Challenge Guidelines

Secondary emotion recognition test

The organisers have decided to follow up the emotion sub-challenge with a second test, where the participants do not get to see the data. There will be two options for participants to perform this test: either end-to-end programmes can be send to the organisers, or end-to-end programmes can be brought to the FG conference where the test will be performed on site. It will be approximately half the size of the original test set.

If you choose to go with the first option, will do our utmost best to accomodate any type of programme, on any type of OS, within reason. To accomodate a timely handling of this evaluation, the programmes must be in by the 3d of February 2011. We will return results as soon as possible. Please contact for more information.

If you choose to go with the second option, please bring your own computer hardware (e.g. laptop) on which your end-to-end emotion recognition software runs. A five-hour slot has been arranged in which the test can be performed. The test will be held in the Grand Ballroom of the FG’11 conference venue, on Thursday the 24th of March, from 5 till 10 pm. The procedure will be as follows:

  1. We provide the test videos on a memory stick (same format as test set 1)
  2. You generate your results within 4 hours in the presence of the organisers (results should have same format as test 1)
  3. You email the results to the organisers
  4. We reply with your scores and update the emotion recognition ranking accordingly

We are currently working with the organisers of FG to find a suitable time and place for this, and will keep you informed.

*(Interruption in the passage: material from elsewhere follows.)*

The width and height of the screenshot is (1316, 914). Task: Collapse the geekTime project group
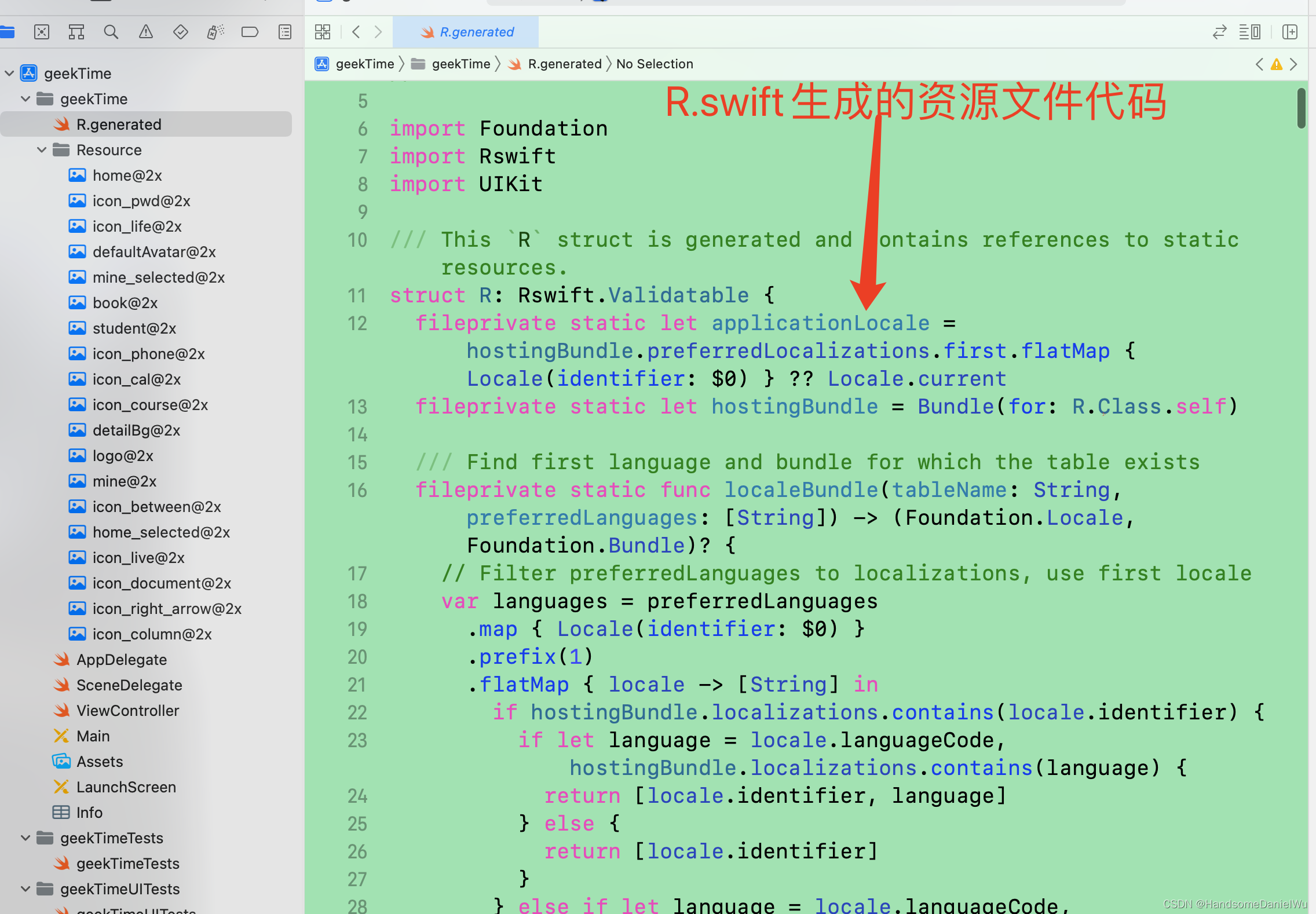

If this change of protocol is unacceptable to you and you wish to withdraw your submission (including your paper), please let us know as well.

Overview of the data

The GEMEP-FERA dataset consists of recordings of 10 actors displaying a range of expressions, while uttering a meaningless phrase, or the word ‘Aaah’. There are 7 subjects in the training data, and 6 subjects in the test set, 3 of which are not present in the training set.

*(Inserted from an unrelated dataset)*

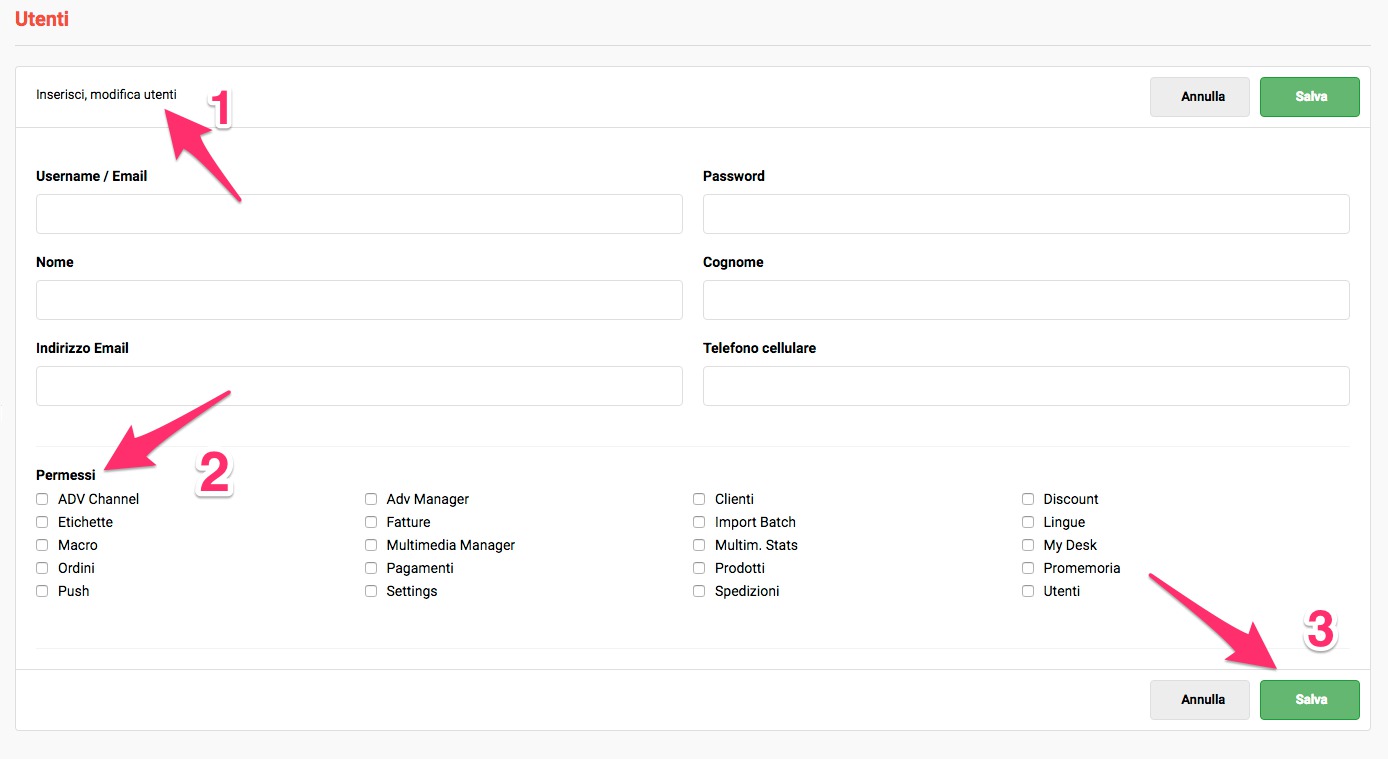Enable the Settings permission checkbox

Participants are encouraged to use other databases of FACS AU coding to train their AU detection systems. Examples of this are the MMI Facial Expression database, as well as the Cohn-Kanade database. Because of the nature of the emotion categories in this challenge, it is not possible to use other training data for the emotion recognition sub-challenge.

Black frames

In a number of videos, the first (few) frames are entirely black. This occurs in the following videos:

AU training:
train_035 frames 1, 2, 3, 4
train_054 frame 1
train_055 frame 1
train_062 frame 1
train_078 frame 1
train_079 frame 1
AU test:
test_043 frame 1
Emotion train:
train_05 frames 1, 2
train_081 frame 1
train_082 frame 1
train_105 frame 1
train_128 frame 1
train_129 frame 1
Emotion test:
test_005 frame 1

Test data

The test data will be made available through the gemep-fera database website on January 17th, at 9 am GMT.  The test data contains six subjects: three of these are also present in the training data (person-specific data), while the other three are new (person-independent data).  Participants are allowed to match the test subjects with the training subjects, in case they wish to optimise test results using a person-specific facial expression recognition method.

Challenge scores

For the FERA2011 challenge, scores will be computed in terms of F1-measure for AU detection and Classification rate for emotion detection. To obtain the overall score for the AU-detection sub-challenge, we will first obtain the F1-score for each AU independently, and then compute the average over all 12 AUs. Similarly, for the emotion categories we will first obtain the Classification rate per emotion, and then compute the average over all 5 emotions. The F1-measure for AUs is computed based on a per-frame detection (i.e. an AU prediction has to be specified for every frame, for every AU, as being either present or absent). The function used to calculate the scores is now available. The classification rate for emotions is computed based on a per-video prediction (event-based detection). It will be calculated per emotion as the fraction of the number of videos correctly classified as that emotion divided by the total number of videos of that emotion in the test set.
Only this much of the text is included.